- [TASK DIRECTIONS]
Transcribe only the stretch of lines that opens with the line containing "This screenshot has height=428, width=428." and closes with the last line of the listing, skipping pictures.

- [DATA TO EXAMINE]
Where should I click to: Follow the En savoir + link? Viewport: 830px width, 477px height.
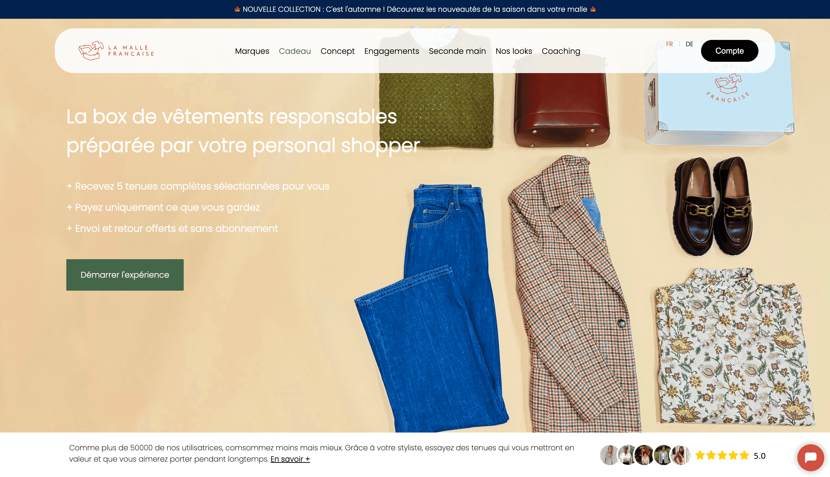290,459
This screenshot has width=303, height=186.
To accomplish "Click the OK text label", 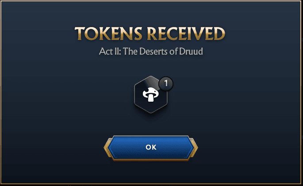I will coord(151,147).
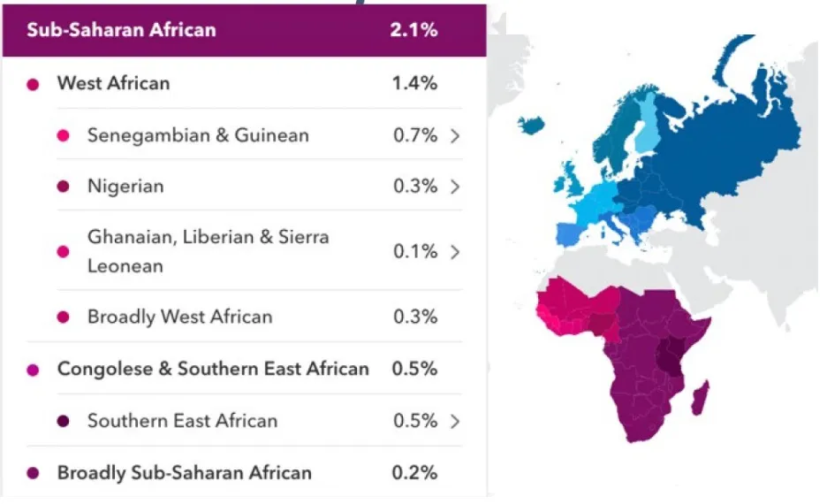Click the Ghanaian, Liberian & Sierra Leonean dot

click(63, 252)
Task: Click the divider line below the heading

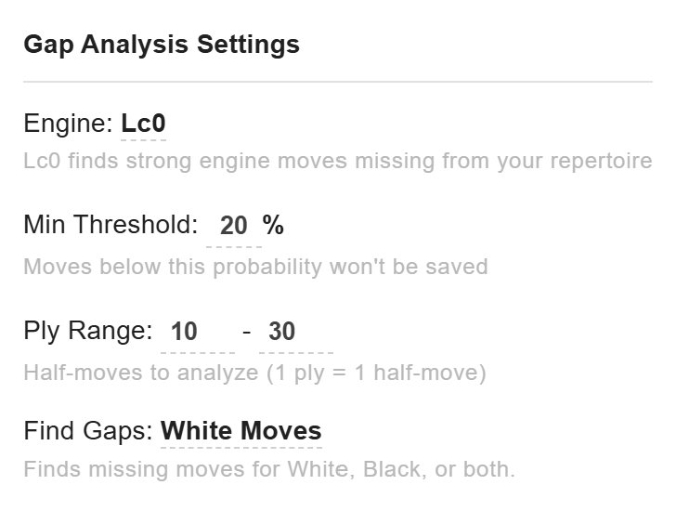Action: point(337,82)
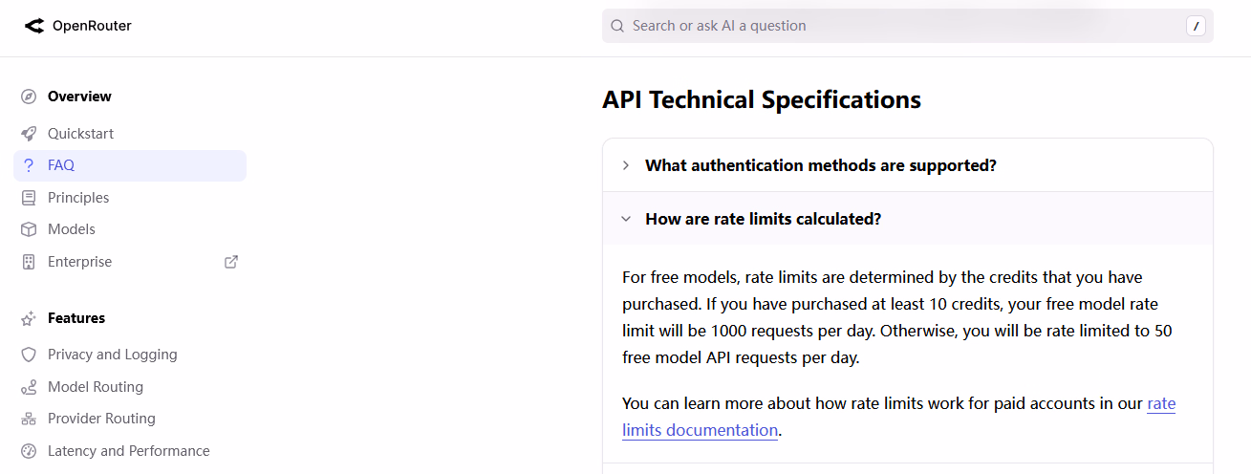Viewport: 1251px width, 474px height.
Task: Click the cube icon beside Models
Action: pyautogui.click(x=29, y=229)
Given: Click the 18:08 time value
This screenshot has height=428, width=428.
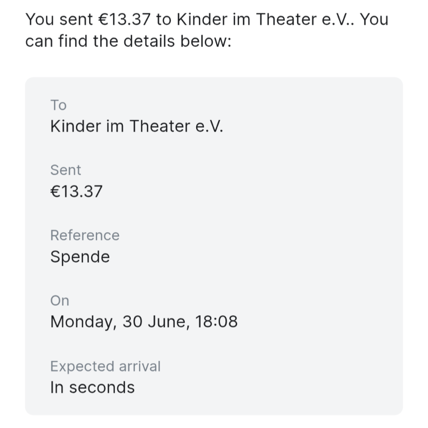Looking at the screenshot, I should point(216,322).
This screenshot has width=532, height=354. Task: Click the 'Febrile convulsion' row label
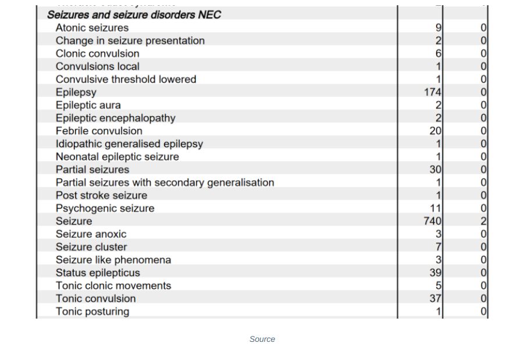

- [ANSWER BOX]
This screenshot has height=428, width=428.
Looking at the screenshot, I should point(216,322).
This screenshot has width=532, height=354. Task: Click the 'Febrile convulsion' row label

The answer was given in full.